» **Given passage**:
This was the first we've heard on the case since the SEC sued Ripple in 2020 for offering unlicensed securities. While an initial ruling was on everyone's radar, the timing and decision caught all by surprise.

What puzzled us about the decision was that selling XRP OTC to institutional investors (with due diligence and investment agreements) was an 'investment contract' and therefore a securities offering; while selling XRP on an exchange to retail (anonymously and without disclosures) was not an 'investment contract' and therefore not a securities offering.

As much as all of us in crypto want clear and fair regulations, we're afraid this opens up Pandora's Box on a whole other level again.

Of course, many in the community are celebrating the SEC's loss, freedom from securities laws and the right to choose where they put their money.

Perhaps this will level the playing field for investors in good projects - where everyone gets their coins directly without the cheap initial round institutional OTC offerings that are later flipped onto retail for exponential profits at ICO.

However, if the law of the ruling is to go by - that lack of disclosures coupled with anonymous selling on exchanges are the "get out of securities jail free" card, then we can expect a lot of bad new token projects with only empty promises will be ready to dump their tokens on exchanges to unsuspecting retail investors.

This could turn the Altcoin market into even more of a rodeo than it was before.

However, we're not here to comment on the merits of the case or the decision, but look at its market impact.

  1. While the case will carry on for the institutional part where the SEC's motion was granted, the SEC will no doubt appeal the retail part where it was denied. However, this will take another few years for the 2nd circuit themselves to reach a judgment, and in the interim this current ruling will stand.

» **Data supplied**:
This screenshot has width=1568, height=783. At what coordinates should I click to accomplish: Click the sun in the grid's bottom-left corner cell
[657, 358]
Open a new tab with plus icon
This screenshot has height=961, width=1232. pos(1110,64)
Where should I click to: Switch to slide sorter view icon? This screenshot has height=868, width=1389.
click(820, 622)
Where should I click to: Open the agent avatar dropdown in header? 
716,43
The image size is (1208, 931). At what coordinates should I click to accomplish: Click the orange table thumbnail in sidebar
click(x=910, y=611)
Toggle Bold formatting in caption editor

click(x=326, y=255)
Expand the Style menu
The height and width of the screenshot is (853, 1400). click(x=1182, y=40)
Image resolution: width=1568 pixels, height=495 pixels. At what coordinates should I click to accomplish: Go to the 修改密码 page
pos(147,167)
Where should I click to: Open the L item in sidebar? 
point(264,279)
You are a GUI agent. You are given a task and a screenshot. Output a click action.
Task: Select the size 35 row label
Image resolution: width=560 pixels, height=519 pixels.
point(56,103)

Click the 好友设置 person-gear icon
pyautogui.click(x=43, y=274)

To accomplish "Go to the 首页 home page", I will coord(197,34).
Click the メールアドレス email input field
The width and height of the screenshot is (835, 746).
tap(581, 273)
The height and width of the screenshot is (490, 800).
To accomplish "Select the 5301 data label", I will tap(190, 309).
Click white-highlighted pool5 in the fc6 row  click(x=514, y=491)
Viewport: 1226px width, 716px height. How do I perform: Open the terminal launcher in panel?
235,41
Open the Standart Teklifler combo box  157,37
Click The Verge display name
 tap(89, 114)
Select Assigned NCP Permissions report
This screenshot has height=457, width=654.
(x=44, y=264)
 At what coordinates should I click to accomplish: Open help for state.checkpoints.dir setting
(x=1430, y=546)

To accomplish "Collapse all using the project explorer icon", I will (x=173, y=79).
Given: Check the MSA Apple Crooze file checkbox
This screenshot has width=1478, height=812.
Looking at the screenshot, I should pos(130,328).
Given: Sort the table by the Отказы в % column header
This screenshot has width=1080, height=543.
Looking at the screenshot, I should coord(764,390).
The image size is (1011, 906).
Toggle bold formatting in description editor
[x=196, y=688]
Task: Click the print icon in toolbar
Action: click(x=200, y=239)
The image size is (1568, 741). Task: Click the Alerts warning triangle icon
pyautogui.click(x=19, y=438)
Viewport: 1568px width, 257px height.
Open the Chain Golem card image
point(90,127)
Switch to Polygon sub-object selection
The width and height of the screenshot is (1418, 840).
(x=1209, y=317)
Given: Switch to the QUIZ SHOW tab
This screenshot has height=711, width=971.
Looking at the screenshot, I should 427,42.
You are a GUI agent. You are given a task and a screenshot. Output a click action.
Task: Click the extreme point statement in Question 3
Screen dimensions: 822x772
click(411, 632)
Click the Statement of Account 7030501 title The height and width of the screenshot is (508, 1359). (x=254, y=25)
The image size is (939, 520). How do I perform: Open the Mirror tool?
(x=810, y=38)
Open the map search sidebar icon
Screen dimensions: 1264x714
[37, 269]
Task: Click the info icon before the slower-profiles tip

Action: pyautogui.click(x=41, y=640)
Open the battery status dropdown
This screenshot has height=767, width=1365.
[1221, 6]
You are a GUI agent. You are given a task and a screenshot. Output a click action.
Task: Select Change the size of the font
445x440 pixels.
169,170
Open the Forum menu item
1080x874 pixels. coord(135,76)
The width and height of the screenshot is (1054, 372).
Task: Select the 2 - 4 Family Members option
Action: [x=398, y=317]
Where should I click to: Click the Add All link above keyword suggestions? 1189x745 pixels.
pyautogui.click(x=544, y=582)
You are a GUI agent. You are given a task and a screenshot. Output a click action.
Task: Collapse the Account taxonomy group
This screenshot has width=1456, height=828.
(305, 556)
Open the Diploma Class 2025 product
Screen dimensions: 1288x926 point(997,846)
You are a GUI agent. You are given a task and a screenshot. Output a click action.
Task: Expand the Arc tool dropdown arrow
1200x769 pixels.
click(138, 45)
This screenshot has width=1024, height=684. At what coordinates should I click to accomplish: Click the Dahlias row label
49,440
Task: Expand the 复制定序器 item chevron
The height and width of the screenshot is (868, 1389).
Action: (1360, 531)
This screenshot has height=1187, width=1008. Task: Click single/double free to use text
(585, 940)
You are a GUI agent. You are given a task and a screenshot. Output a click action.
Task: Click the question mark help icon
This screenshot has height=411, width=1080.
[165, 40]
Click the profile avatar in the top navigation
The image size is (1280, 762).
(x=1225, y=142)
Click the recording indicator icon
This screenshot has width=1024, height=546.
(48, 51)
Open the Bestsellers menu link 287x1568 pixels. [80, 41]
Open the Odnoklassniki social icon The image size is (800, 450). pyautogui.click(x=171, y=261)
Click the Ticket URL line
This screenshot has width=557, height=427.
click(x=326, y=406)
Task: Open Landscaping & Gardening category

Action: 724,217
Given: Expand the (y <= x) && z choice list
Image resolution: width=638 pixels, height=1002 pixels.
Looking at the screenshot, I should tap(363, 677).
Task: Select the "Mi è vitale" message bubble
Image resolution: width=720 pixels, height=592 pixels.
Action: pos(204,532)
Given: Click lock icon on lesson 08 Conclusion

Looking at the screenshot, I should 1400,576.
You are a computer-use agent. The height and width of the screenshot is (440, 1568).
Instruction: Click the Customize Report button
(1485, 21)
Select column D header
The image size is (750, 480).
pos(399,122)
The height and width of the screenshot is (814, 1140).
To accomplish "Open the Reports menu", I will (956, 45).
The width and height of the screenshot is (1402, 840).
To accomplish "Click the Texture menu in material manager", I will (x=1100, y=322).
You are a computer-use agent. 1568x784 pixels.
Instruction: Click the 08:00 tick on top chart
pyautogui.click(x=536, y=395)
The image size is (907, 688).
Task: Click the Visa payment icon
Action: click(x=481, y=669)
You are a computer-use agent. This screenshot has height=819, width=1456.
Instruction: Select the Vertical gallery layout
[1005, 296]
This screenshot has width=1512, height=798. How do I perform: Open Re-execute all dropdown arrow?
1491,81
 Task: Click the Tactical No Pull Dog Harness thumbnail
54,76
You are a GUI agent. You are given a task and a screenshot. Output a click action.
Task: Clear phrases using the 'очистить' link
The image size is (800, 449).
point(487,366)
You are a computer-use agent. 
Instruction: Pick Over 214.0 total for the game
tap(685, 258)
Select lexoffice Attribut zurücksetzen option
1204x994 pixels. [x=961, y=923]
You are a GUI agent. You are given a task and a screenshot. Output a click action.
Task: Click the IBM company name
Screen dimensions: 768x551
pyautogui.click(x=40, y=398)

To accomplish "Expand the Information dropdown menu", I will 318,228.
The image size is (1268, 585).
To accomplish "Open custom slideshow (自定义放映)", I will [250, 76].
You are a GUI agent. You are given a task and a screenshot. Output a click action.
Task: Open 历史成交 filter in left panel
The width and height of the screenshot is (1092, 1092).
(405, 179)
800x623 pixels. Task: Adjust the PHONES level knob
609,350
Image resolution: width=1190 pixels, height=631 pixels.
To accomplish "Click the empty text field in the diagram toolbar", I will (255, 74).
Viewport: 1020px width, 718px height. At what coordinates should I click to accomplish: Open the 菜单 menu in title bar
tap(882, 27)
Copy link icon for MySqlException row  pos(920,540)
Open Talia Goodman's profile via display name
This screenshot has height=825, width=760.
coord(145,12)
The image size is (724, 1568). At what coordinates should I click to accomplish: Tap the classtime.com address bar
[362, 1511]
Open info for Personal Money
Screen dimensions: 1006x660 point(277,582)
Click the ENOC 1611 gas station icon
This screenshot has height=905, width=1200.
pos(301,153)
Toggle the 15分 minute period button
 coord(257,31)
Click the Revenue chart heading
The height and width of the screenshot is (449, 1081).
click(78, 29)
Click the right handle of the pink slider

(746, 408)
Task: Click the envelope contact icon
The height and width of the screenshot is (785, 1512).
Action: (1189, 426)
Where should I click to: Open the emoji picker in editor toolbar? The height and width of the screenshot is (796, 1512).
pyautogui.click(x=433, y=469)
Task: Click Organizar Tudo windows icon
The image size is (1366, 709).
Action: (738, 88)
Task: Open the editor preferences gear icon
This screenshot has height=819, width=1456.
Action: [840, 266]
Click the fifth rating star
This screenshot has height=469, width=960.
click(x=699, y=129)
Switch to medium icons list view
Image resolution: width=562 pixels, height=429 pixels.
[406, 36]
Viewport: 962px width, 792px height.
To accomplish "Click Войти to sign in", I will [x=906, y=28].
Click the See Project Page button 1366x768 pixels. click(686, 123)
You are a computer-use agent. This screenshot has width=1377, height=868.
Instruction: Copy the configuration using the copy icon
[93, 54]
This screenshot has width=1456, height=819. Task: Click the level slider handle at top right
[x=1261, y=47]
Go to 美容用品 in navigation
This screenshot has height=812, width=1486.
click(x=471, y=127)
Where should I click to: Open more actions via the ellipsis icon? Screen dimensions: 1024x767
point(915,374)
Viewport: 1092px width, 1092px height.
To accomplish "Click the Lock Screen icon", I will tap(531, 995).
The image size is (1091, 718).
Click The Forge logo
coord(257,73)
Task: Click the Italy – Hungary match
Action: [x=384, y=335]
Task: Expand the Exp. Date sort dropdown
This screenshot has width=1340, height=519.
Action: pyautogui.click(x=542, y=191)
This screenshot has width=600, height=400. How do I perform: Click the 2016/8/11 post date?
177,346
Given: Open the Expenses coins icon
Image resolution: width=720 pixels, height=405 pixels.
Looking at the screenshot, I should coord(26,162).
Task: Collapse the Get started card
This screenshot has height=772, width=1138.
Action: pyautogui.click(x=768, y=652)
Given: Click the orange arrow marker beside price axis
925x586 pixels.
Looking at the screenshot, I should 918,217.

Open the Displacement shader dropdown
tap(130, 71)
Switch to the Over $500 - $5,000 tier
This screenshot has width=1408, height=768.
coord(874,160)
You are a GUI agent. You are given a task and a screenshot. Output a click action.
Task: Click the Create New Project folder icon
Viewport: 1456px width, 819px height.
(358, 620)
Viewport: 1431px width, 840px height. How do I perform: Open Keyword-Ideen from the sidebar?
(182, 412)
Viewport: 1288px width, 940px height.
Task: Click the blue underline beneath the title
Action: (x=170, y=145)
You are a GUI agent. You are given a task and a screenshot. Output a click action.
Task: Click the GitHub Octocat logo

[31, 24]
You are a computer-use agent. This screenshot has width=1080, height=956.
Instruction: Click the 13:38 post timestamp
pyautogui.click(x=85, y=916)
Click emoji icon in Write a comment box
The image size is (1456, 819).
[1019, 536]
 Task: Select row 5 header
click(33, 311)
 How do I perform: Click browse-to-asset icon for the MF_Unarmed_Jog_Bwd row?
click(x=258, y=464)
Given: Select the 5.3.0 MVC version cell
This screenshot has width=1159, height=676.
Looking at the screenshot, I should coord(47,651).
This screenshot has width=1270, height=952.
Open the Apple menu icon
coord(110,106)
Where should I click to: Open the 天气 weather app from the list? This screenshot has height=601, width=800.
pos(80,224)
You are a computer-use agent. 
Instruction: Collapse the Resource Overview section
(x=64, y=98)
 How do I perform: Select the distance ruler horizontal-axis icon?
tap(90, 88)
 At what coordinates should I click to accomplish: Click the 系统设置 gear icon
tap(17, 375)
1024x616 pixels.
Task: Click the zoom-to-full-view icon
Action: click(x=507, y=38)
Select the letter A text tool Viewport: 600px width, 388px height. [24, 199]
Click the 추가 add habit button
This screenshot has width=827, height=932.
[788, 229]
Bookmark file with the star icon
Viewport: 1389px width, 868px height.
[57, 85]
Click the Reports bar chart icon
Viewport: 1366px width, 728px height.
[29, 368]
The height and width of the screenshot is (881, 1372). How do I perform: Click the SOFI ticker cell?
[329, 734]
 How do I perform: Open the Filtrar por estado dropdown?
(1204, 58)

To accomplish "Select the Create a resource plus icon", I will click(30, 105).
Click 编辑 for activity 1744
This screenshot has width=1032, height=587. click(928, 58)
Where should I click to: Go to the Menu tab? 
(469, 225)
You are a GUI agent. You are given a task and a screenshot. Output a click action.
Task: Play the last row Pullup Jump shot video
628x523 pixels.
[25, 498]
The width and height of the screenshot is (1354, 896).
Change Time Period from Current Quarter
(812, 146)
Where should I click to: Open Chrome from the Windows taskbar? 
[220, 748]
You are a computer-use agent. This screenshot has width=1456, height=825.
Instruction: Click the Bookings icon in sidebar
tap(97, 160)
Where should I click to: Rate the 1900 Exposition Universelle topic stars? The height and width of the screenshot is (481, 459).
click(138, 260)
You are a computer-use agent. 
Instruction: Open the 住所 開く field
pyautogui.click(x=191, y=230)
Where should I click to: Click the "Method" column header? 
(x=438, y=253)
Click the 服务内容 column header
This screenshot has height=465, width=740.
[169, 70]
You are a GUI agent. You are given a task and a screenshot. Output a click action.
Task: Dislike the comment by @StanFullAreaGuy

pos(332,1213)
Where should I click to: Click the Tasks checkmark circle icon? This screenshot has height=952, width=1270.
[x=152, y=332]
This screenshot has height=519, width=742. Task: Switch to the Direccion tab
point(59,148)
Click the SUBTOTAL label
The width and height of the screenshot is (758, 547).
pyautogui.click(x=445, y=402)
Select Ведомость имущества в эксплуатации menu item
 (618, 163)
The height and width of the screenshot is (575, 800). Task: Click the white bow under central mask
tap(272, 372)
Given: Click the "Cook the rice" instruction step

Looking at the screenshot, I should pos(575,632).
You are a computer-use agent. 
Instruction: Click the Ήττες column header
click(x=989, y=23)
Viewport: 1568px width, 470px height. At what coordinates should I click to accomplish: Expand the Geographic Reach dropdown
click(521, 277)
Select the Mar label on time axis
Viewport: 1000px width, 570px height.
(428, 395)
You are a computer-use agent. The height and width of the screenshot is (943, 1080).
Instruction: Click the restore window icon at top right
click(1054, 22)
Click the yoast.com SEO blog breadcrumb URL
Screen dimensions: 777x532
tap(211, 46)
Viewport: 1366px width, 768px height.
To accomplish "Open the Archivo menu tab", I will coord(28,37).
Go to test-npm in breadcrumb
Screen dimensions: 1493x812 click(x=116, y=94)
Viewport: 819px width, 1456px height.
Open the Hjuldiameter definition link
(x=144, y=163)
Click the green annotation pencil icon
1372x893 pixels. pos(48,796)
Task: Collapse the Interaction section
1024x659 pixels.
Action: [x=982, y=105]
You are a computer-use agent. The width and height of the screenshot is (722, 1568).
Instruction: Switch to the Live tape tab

» **Your goal**: Copy word for word the part of the Ripple ruling commentary from "As much as all" up to and including "profits at ICO.".

» **Task output**:
As much as all of us in crypto want clear and fair regulations, we're afraid this opens up Pandora's Box on a whole other level again.

Of course, many in the community are celebrating the SEC's loss, freedom from securities laws and the right to choose where they put their money.

Perhaps this will level the playing field for investors in good projects - where everyone gets their coins directly without the cheap initial round institutional OTC offerings that are later flipped onto retail for exponential profits at ICO.